The purpose of this set of studies is to design a minimally invasive, reproducible stroke model in the gyrencephalic brain. This paper provides information on both surgical technique and methods of quantification of ischemic damage to both gray and white matter in the miniature pig.

Methods

Sixteen male miniature pigs were randomly divided into three groups and underwent transcranial surgery involving a frontotemporal approach with orbital rim osteotomy for permanent middle cerebral artery occlusion (MCAO; five animals), permanent internal carotid artery occlusion (ICAO; six animals), and a sham operation (five animals). Histological mapping and magnetic resonance (MR) imaging were used to delineate the areas of ischemic damage.

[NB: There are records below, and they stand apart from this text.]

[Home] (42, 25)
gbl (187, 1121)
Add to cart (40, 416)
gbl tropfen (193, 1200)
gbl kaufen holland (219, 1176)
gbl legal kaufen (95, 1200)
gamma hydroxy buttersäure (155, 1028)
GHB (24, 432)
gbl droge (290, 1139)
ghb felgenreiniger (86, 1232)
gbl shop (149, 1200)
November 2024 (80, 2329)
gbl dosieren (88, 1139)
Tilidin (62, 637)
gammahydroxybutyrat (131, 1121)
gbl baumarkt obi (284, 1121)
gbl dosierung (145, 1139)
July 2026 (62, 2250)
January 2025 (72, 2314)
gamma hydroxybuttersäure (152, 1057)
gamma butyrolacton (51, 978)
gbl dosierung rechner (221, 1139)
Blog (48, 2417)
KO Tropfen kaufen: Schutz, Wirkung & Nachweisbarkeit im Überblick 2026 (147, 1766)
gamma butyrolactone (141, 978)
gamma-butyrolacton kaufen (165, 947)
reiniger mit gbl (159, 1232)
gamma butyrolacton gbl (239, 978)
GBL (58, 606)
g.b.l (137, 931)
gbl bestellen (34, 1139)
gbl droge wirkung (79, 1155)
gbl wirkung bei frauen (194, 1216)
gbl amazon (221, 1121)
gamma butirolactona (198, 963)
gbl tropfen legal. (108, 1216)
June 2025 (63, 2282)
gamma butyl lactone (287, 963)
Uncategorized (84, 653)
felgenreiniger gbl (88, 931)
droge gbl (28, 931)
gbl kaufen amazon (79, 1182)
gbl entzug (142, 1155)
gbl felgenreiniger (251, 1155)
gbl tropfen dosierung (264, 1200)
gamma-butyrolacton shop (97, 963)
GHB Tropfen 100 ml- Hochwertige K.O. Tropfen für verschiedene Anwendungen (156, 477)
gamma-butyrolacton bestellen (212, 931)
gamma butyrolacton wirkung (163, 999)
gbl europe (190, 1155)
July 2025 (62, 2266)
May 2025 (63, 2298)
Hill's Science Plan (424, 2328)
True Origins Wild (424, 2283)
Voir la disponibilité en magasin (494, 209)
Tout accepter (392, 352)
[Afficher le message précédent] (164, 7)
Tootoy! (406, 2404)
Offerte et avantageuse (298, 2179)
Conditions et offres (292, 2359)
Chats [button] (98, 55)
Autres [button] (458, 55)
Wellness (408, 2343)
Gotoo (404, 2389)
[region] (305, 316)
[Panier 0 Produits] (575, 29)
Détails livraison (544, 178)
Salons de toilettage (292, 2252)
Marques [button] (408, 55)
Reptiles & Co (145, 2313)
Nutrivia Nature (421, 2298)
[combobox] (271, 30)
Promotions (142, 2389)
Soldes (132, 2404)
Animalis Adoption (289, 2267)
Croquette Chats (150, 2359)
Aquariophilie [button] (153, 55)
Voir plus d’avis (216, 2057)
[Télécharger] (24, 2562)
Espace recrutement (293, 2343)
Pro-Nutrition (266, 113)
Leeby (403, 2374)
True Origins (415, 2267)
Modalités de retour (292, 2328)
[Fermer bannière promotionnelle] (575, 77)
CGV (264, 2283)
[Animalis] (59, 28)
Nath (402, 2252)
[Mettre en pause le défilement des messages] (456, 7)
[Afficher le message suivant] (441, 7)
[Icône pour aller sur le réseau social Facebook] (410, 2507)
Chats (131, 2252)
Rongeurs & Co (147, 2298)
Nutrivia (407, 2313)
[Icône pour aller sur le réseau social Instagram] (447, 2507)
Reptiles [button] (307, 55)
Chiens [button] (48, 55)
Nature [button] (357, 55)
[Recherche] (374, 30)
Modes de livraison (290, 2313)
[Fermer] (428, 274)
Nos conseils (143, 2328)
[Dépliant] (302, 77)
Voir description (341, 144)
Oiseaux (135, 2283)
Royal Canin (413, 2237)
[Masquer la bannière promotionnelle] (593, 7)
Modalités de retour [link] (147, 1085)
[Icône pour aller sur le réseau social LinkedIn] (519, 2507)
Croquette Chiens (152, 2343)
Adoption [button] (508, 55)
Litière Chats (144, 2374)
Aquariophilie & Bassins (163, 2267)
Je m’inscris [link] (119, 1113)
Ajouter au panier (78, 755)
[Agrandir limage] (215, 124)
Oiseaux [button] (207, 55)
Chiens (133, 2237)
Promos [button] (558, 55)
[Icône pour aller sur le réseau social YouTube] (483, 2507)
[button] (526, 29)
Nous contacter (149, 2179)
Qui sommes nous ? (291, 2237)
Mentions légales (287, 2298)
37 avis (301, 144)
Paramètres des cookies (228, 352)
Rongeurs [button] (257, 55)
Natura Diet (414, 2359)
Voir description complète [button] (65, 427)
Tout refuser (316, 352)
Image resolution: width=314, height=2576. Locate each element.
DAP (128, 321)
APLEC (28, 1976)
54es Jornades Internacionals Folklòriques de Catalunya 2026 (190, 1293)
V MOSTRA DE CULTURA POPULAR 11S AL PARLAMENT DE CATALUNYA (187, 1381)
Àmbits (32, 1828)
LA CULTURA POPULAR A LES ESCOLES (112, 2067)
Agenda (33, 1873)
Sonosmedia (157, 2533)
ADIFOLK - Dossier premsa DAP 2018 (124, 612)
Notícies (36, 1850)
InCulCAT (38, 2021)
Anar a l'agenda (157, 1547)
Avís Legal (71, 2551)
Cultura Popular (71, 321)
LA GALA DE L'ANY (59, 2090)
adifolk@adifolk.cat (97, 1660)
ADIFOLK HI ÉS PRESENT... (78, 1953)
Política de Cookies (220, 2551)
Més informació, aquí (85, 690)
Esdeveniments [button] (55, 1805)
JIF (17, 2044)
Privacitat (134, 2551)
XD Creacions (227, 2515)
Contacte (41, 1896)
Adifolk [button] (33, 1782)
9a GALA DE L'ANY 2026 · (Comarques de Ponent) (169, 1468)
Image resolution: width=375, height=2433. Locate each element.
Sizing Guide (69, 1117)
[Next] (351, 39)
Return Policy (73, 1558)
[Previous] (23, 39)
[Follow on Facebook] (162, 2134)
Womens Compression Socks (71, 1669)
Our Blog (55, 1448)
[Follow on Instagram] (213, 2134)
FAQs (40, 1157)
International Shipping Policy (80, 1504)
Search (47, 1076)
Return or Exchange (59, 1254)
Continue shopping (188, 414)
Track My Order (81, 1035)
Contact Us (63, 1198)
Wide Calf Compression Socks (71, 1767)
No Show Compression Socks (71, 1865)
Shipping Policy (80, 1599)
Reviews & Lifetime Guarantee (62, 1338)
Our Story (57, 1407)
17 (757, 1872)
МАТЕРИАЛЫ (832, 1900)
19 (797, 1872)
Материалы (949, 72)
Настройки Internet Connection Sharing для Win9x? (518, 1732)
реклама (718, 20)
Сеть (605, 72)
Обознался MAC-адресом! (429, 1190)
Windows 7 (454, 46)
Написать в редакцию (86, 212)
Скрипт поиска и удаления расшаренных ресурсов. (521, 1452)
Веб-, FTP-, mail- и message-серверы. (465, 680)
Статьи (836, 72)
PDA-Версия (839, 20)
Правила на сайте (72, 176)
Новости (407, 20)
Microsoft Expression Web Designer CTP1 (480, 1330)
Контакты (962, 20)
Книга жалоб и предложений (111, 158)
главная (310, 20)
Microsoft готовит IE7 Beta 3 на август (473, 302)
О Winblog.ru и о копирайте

The volumes of infarction measured directly from MR images were 16.2 ± 1.1, 1.5 ± 0.5, and 0.0 ± 0.0 cm3 (mean ± standard deviation [SD], p < 0.001) in the MCAO, ICAO, and sham-operated groups, respectively. The areas of ischemia identified through histological analysis and MR imaging showed a good correlation (r2 = 0.86, p < 0.0001). Immunohistochemical staining with an amyloid precursor protein (APP) antibody was used to evaluate axonal damage and calculate a total APP score for axonal damage of 44.8 ± 2.9 in the MCAO, 13.2 ± 6.6 in the ICAO, and 0.0 ± 0.0 (mean ± SD, p < 0.002) in the sham-operated animals.

Conclusions

This new model of focal cerebral ischemia induces a reproducible amount of ischemic damage in both gray and white matter, and has significant utility for studies of the pathophysiology of ischemia in the gyrencephalic brain and for assessment of the therapeutic efficacy of drugs prior to the initiation of human clinical trials.